*** Block opens ***
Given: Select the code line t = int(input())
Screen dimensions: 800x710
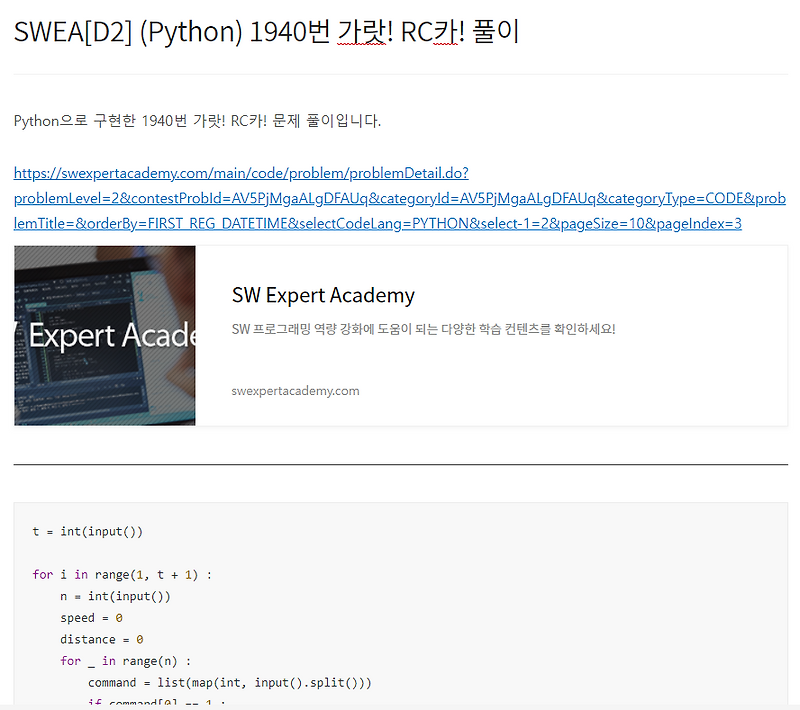Looking at the screenshot, I should 85,531.
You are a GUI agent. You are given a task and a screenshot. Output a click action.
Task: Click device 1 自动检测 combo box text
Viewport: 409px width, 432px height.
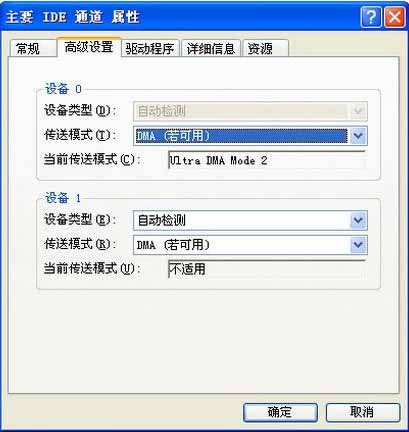(161, 220)
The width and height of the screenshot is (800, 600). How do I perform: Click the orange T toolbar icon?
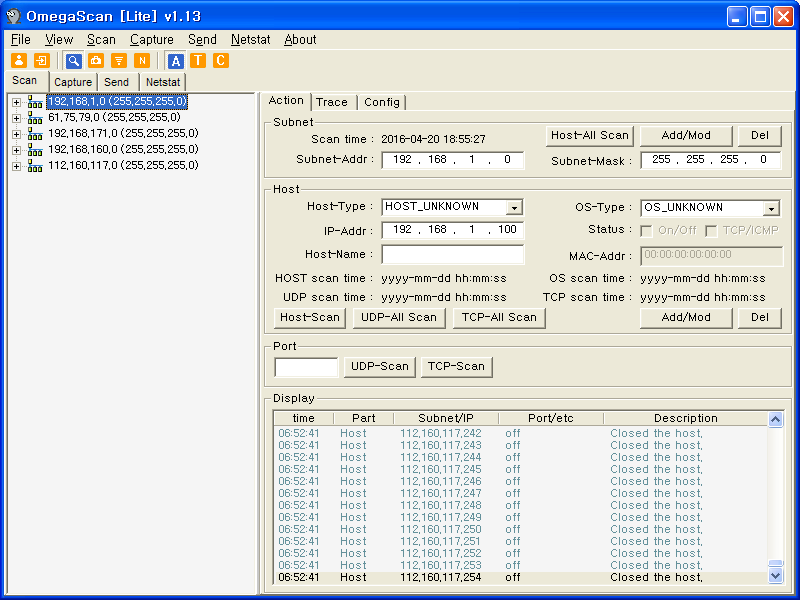point(198,61)
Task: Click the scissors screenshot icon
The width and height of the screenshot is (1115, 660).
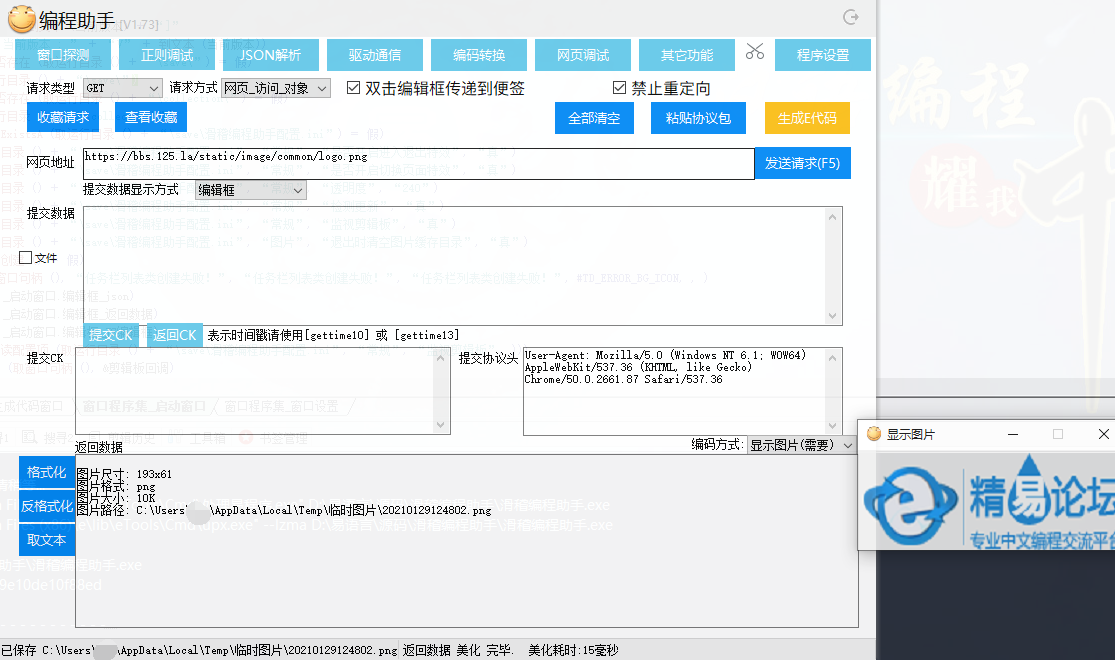Action: click(x=755, y=52)
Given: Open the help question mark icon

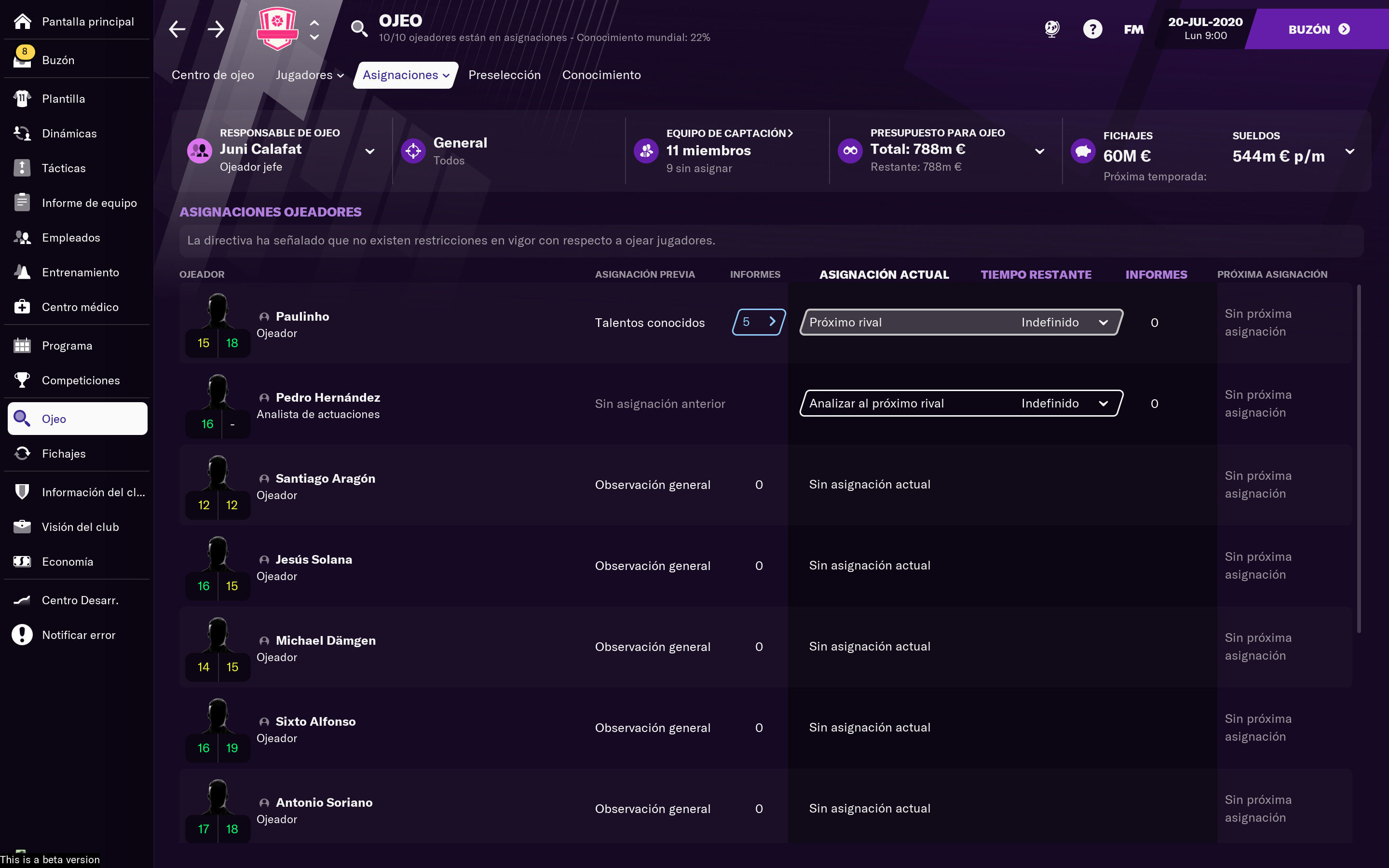Looking at the screenshot, I should click(x=1092, y=29).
*** Block closes ***
• **EXERCISE INSTRUCTIONS**: Write out again only the lines from the line that contains "The width and height of the screenshot is (800, 600)." through the last line of the records, both ends included, without any of the pictures.

• **SOLUTION BELOW**:
The width and height of the screenshot is (800, 600). How do I perform: Click the orange T toolbar icon?
point(198,61)
Task: Click the scissors screenshot icon
The width and height of the screenshot is (1115, 660).
Action: click(x=755, y=52)
Given: Open the help question mark icon

Looking at the screenshot, I should click(x=1092, y=29).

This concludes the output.